(Dataset entries)
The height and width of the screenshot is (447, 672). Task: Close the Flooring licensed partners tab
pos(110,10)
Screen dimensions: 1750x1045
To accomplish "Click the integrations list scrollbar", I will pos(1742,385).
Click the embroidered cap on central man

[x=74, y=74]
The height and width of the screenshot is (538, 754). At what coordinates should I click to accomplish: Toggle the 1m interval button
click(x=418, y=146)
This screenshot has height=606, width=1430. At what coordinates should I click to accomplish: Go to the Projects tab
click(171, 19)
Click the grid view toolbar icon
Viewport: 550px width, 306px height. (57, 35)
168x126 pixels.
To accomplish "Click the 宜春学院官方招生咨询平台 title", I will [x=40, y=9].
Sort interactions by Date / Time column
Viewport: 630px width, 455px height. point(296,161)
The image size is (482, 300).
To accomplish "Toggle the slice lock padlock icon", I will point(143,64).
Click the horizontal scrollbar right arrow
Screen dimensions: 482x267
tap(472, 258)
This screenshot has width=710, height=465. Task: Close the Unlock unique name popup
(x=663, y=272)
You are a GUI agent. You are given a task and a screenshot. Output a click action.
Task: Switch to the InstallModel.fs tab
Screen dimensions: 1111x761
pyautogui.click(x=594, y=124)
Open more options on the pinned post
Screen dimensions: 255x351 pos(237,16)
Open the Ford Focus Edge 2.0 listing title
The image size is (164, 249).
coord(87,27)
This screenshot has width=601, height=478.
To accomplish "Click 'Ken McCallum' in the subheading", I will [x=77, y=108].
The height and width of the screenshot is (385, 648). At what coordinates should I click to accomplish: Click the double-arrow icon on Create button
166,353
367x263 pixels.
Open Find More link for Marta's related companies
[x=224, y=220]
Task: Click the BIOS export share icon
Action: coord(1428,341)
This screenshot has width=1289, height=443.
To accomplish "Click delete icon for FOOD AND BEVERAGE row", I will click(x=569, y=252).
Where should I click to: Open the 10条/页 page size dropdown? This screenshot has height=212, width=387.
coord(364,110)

_HOW TO COMPLETE THIS TASK_
Give back every line of the data exactly as it was written.

_TASK ANSWER_
The height and width of the screenshot is (447, 672). Task: Close the Flooring licensed partners tab
pos(110,10)
Screen dimensions: 1750x1045
To accomplish "Click the integrations list scrollbar", I will pos(1742,385).
Click the embroidered cap on central man

[x=74, y=74]
The height and width of the screenshot is (538, 754). At what coordinates should I click to accomplish: Toggle the 1m interval button
click(x=418, y=146)
This screenshot has height=606, width=1430. At what coordinates should I click to accomplish: Go to the Projects tab
click(171, 19)
Click the grid view toolbar icon
Viewport: 550px width, 306px height. (57, 35)
168x126 pixels.
To accomplish "Click the 宜春学院官方招生咨询平台 title", I will [x=40, y=9].
Sort interactions by Date / Time column
Viewport: 630px width, 455px height. point(296,161)
The image size is (482, 300).
To accomplish "Toggle the slice lock padlock icon", I will point(143,64).
Click the horizontal scrollbar right arrow
Screen dimensions: 482x267
tap(472, 258)
This screenshot has width=710, height=465. Task: Close the Unlock unique name popup
(x=663, y=272)
You are a GUI agent. You are given a task and a screenshot. Output a click action.
Task: Switch to the InstallModel.fs tab
Screen dimensions: 1111x761
pyautogui.click(x=594, y=124)
Open more options on the pinned post
Screen dimensions: 255x351 pos(237,16)
Open the Ford Focus Edge 2.0 listing title
The image size is (164, 249).
coord(87,27)
This screenshot has width=601, height=478.
To accomplish "Click 'Ken McCallum' in the subheading", I will [x=77, y=108].
The height and width of the screenshot is (385, 648). At what coordinates should I click to accomplish: Click the double-arrow icon on Create button
166,353
367x263 pixels.
Open Find More link for Marta's related companies
[x=224, y=220]
Task: Click the BIOS export share icon
Action: coord(1428,341)
This screenshot has width=1289, height=443.
To accomplish "Click delete icon for FOOD AND BEVERAGE row", I will click(x=569, y=252).
Where should I click to: Open the 10条/页 page size dropdown? This screenshot has height=212, width=387.
coord(364,110)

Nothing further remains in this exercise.